Basically what I was trying to say is that dark matter is one form of exotic matter. However, my now-deleted example of what this means wasn't correct.

Last edited: Jan 25, 2007
9. Jan 25, 2007

### cesiumfrog

... huh?

10. Jan 25, 2007

### pervect

Staff Emeritus
I've got some more time, so I'm going to redo what I think is an interesting analysis, but this time around get the right answer :-)

Suppose we have an infinite region of "true vacuum" with a stress energy tensor of zero, and inside this infinite region of true vacuum, we have a small spherical "box" of some normal material, and we fill this box with dark energy with rho (the energy density) = -P (the isotropic pressure) = constant.

(We need the box - we can't have a stable static boundary between a true vacuum and the dark matter without it).

Because this is a static geometry in a true vacuum, so we can apply the concept of Komar mass, which is basically a volume intergal of rho+Pxx+Pyy+Pzz.

See http://en.wikipedia.org/wiki/Mass_in_general_relativity[/url] and [url]http://en.wikipedia.org/wiki/Komar_mass [Broken].

(Disclaimer: I'm the primary author of both of these articles, so they shouldn't be considered a totally independent source, though I belive Chris Hillman and hopefully some Wikipedians have looked them over for errors.)

If we use the Komar formula to find the mass of the "empty" box, and then use the Komar formula to find the mass of the box full of dark matter, we will find that the mass increases when we add the dark matter.

The reason for this is that the pressure terms will cancel out. Without the dark matter, there is no pressure in the walls of the box. When we add the dark matter, there is a negative pressure inside the box. There is still zero pressure outside the box. The net result is a compression of the box when we add the dark matter to the interior. It can be shown that the integral of this positive pressure in the walls of the box caused by this compression is equal and opposite to the integral of the negative pressure over the volume of the interior of the box. I won't go through the details here, see for instance

http://www.efunda.com/formulae/solid_mechanics/mat_mechanics/pressure_vessel.cfm

and perform the appropriate integration.

Since the pressure terms cancel out, this leaves only the energy term, and because dark matter has a positive energy density, the mass of the box will increase when we add dark matter to it.
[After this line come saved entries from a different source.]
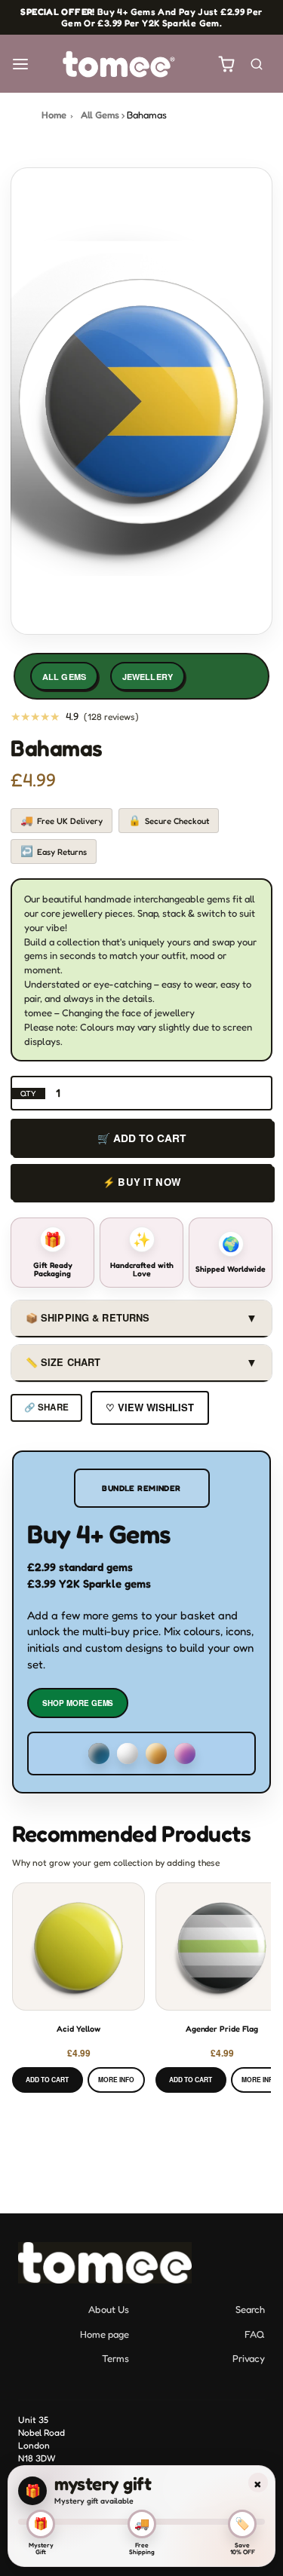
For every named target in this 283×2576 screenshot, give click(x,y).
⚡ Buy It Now (141, 1182)
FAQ (255, 2334)
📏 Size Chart (142, 1362)
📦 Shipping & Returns (142, 1317)
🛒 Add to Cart (141, 1137)
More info (116, 2079)
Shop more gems (77, 1703)
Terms (115, 2358)
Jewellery (147, 676)
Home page (104, 2334)
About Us (108, 2309)
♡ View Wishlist (150, 1407)
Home (54, 115)
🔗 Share (46, 1407)
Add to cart (47, 2079)
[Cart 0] (227, 63)
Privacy (248, 2358)
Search (250, 2309)
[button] (20, 63)
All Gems (100, 115)
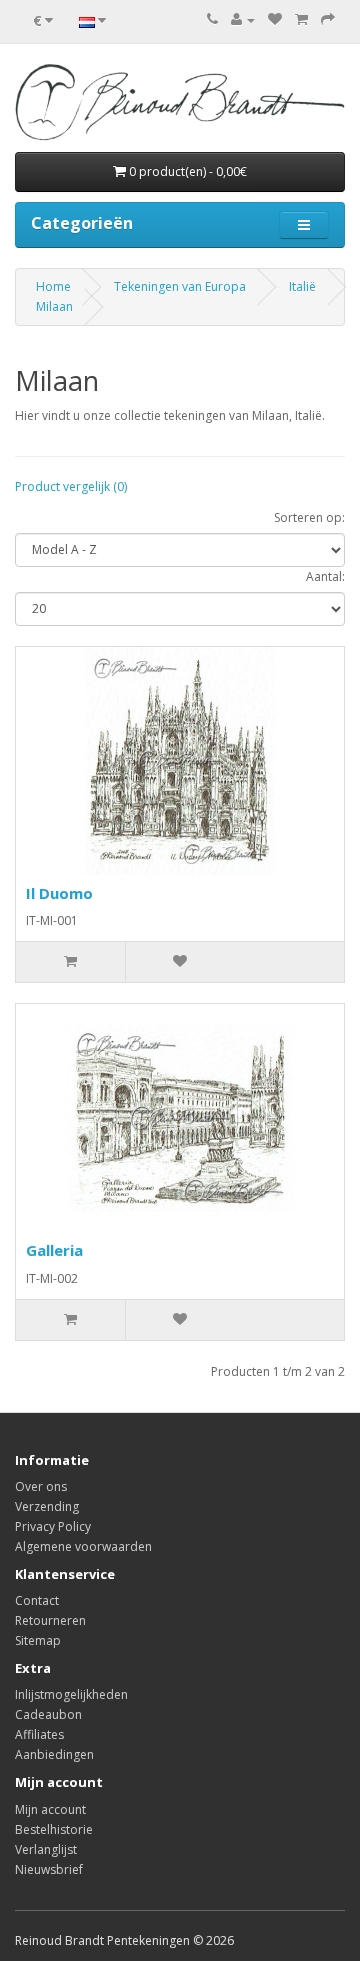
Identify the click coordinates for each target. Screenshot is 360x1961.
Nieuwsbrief (49, 1869)
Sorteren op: (309, 517)
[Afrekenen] (328, 19)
However, we examine the "gravitational field" (by which I mean the proper acceleration of a static observer) just inside the box, the walls of the box will not contribute, and the pressure terms show their importance.

This if we place a small test particle just inside the walls of the box, it will move away from the center of the box unless held in place by an inward pointing force. We have effectively a gravitationally repulsive force due to the dark matter.

This is because the Komar integral for the mass of just the dark matter is negative. It's negative because the pressure is isotropic, and rho+3P is negative (rho+P =0, so rho+3P < 0).

Last edited by a moderator: Apr 22, 2017 at 3:22 PM
11. Jan 27, 2007

### cesiumfrog

Obviously I've spent too much time only thinking about vacuum solutions.. just to clarify, is there a particular reason you use the terms "dark energy" and "dark matter" interchangeably?

12. Jan 27, 2007

### MeJennifer

I thought dark matter was supposed to explain the gravitational peculiarities of galaxies and dark energy would explain the accelerating expansion.

At one point in the future we have to start thinking of how far we can stretch the validity of GR. Sure we can just postulate that GR is eternally right and every future anomality is, with a patronizing voice and a straight face of course, "explained" by yet another dark thing.

13. Jan 27, 2007

### quantum123

That is precisely the point the Internet community is sick of.
Recently some bright halo was discovered around the andromeda galaxy, some people jokingly say could again be attributed dark matter. Who knows what bright matter that present telescopes are not strong enough to see, yet attributed to dark matter, and then later discovered because we have the patience and more powerful telescopes.

14. Jan 27, 2007

### pervect

Staff Emeritus
Did I do that? I hope not. But the way things have been going this week, I wouldn't be surprised if I did :-(. I'm afraid RL has been interfering with my PF posting.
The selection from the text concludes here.